Family is also a common subject of small talk ("How is your wife doing?"), which is identity-plus-plus for most people, and the mating habits of snails are topics most people weakly identify with but not commonly used for small talk, so I'm guessing that relationship is a little less persuasive than it seems to be at first brush.
The real issue is whether the identities conflict. It doesn't hurt my marriage to know that your marriage is great. Meanwhile, knowing someone is a proud follower of the One True Way threatens your identity as a member of the One True-Er Way.
Though if you both happen to be members of the same True Way, starting a conversation about religion and politics can be incredibly beneficial.
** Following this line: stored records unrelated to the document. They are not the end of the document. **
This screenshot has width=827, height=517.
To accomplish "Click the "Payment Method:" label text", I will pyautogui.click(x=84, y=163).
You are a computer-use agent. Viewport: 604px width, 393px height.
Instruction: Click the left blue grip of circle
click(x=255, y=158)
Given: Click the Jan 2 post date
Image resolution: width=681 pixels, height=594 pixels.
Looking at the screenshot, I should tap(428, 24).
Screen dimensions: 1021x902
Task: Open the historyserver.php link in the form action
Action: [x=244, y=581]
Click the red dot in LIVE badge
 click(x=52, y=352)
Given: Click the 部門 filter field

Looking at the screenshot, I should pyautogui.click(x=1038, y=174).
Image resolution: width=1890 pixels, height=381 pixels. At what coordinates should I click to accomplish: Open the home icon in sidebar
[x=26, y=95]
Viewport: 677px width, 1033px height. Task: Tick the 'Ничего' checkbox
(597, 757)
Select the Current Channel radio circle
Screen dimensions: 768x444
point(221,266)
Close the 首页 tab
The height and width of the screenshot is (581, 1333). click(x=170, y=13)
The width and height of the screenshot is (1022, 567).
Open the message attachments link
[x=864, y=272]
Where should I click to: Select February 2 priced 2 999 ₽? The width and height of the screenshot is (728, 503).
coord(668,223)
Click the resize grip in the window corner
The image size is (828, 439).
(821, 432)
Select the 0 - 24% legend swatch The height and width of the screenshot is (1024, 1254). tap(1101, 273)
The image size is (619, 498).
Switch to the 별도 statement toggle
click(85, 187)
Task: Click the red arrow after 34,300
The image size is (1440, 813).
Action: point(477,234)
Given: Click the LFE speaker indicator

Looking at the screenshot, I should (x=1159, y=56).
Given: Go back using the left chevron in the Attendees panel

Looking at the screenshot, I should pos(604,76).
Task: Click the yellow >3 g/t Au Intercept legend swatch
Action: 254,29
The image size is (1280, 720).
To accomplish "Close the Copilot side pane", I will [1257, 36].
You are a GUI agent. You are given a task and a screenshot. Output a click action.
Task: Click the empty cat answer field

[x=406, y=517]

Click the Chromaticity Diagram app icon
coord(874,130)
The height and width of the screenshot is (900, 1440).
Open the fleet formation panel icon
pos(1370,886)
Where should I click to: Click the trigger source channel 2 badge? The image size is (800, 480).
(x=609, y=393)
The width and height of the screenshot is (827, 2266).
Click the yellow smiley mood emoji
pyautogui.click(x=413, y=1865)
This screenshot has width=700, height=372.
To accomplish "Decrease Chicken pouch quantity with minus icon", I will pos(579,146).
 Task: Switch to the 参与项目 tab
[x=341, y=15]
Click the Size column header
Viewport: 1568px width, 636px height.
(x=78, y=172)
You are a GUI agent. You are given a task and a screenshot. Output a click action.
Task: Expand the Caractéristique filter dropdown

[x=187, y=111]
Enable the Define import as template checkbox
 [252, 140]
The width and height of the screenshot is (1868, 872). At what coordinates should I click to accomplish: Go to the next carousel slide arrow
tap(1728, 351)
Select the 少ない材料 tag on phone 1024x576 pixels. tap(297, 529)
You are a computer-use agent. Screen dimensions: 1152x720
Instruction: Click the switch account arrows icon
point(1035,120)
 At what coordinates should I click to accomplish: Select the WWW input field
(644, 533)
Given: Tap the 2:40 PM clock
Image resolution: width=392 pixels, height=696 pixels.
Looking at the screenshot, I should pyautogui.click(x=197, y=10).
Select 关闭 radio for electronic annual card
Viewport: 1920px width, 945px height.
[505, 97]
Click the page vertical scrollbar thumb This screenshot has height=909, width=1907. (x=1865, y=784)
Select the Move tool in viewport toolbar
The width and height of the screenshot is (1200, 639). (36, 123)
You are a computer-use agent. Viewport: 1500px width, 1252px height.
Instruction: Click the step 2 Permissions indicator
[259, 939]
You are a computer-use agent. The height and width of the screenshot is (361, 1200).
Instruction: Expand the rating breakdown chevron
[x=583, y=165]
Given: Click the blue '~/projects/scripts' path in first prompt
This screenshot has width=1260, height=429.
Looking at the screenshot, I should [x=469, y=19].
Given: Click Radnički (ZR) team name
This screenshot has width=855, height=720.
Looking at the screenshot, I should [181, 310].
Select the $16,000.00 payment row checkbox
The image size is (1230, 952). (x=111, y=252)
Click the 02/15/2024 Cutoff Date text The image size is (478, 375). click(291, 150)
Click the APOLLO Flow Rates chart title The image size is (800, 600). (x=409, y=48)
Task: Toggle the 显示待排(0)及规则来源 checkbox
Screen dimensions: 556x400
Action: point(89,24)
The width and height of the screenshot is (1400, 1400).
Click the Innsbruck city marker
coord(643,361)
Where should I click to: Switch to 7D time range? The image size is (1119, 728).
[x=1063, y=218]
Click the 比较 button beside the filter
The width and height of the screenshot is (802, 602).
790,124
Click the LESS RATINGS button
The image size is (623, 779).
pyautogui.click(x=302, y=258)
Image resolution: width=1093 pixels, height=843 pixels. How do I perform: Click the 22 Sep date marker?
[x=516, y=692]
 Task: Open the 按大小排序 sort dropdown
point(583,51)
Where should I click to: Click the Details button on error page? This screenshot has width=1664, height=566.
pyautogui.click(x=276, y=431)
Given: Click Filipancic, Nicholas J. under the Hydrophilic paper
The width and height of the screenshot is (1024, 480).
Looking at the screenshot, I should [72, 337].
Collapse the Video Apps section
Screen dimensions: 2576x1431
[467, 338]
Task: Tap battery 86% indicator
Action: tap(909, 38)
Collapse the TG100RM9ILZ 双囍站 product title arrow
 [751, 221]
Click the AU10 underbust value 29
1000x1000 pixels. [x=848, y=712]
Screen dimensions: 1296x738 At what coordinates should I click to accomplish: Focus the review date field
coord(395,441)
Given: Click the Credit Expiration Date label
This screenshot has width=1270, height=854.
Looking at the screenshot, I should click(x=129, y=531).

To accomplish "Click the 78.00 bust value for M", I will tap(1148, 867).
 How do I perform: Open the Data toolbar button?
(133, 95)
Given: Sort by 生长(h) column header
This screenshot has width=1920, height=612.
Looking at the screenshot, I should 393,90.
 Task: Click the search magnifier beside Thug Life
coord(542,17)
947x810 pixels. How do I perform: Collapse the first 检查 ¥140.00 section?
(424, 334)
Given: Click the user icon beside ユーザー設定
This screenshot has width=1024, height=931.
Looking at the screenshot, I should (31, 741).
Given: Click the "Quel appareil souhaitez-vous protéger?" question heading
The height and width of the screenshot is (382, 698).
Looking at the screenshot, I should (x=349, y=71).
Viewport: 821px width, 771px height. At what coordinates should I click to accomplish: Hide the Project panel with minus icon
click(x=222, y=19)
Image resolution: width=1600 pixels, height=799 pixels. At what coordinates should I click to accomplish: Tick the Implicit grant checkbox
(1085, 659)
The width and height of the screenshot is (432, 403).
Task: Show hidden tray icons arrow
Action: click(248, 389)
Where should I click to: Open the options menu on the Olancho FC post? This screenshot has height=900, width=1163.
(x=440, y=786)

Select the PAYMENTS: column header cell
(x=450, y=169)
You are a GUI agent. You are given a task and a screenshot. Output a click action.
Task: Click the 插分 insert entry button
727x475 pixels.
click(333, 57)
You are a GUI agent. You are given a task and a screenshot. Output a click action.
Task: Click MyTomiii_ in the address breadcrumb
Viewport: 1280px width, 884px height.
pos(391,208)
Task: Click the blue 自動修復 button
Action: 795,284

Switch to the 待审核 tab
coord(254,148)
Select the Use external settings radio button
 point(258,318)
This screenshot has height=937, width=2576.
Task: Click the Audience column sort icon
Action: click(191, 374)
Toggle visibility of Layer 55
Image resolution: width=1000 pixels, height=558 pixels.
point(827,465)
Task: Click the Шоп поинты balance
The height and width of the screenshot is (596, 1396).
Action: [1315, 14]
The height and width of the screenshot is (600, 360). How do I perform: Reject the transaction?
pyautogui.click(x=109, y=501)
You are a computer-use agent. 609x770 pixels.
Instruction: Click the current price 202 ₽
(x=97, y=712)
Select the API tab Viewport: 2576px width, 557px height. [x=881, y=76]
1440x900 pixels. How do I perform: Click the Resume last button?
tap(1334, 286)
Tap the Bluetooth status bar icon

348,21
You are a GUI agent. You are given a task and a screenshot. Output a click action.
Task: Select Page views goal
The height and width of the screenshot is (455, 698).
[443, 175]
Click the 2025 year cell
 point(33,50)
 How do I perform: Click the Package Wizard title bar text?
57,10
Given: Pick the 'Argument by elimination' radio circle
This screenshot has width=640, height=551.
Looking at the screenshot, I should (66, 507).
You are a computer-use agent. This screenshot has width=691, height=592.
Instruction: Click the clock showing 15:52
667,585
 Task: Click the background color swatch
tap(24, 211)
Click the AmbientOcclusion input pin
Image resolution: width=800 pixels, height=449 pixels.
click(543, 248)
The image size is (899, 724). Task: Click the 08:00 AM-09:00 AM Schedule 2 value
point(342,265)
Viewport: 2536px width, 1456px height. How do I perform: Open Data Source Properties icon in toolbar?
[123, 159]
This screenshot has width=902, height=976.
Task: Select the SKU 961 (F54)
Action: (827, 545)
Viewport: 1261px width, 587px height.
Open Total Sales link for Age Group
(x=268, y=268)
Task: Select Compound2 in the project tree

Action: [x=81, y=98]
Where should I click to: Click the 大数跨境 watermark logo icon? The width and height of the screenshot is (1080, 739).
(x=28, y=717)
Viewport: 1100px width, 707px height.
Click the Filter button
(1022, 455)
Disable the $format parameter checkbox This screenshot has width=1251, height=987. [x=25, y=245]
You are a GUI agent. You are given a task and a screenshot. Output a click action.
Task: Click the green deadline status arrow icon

I know seeing a bunch of Ayn Rand books on a friend's shelf boosted our relationship immensely.
I think what he meant by "weakly identify with" was that people have opinions about these things but aren't hardcore about them. People will identify with the movies they like, what kind of pets they prefer, etc. On the other hand, I feel like very few identify with snail mating at all.
Right, but the thesis is that it is unsafe to even mention identity because it invites catastrophic conversational degradation. The observed ability to talk about family without someone saying uncharitable things about your wife cuts against the thesis.
Both participants need to identify strongly. If two guys strongly identify over the same woman there will be trouble with any talk about her. People fight over sporting teams, but you can ask a fan about the season without conflict if you don't identify with the sport.